Biden remains the most likely overall winner of the delegate race, meanwhile, with Sanders in the next-best position. That’s because Biden, leading in national polls, would be awfully hard to catch if he won Iowa. For the other three candidates, there would be the question of whether the Iowa bounce would be enough to propel them past Biden, with Sanders being in the best position to do so because he’s second in national polls and because his polling is also relatively strong in both New Hampshire and Nevada.
It’s also worth keeping in mind that we do have some other recent information about Iowa apart from this poll. A YouGov poll of Iowa released last weekend showed a three-way tie between Biden, Sanders and Buttigieg. And our model also makes inferences about candidates’ standing in Iowa based on trends in national polls. That’s the reason the model didn’t have Buttigieg’s chances falling as a result of this poll; it had already anticipated that his numbers would decline as a result of his slump in national polls. Conversely, even though the numbers didn’t seem that terrific for Warren on the surface — her 17 percent in the new Selzer & Co. poll is only a 1-point improvement from her 16 percent in November — it comes during a period when she’d been declining in national polls. So it’s a bullish sign for her campaign that she’s still one of the front-runners in Iowa.
By the way, “one of the front-runners” is about as precise as it’s possible to realistically be in Iowa.
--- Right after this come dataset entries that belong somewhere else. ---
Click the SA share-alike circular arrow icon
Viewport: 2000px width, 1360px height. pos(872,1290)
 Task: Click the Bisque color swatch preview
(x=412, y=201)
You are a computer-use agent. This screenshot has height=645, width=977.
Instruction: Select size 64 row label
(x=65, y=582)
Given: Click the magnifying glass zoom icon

Our forecast will get a bit more accurate as more polls come in and as the Feb. 3 caucuses approach, but the model assumes that caucuses are awfully hard to poll, which means there are high margins of error.
That’s especially so in Iowa given some of the quirks of the caucus process, the most important of which is that in each precinct, voters for candidates who don’t have at least 15 percent of the vote must “realign” themselves to candidates who do. Iowa will also release three different ways of counting its vote. More about that stuff in future Election Updates. And although I’m not going to get into it today, some of the data from the poll that the model doesn’t use — like favorability ratings and second-choice preferences and how many voters have firmly decided on a candidate (not many, although Sanders supporters are something of an exception) — should contribute to the sense that the race is open-ended.
All of that is a long-winded way of saying there’s a lot of ambiguity about what will happen in Iowa. Through that fog, our model picked up some good news for Sanders and Warren and some bad news for Biden in this poll. But the fog is pretty dense.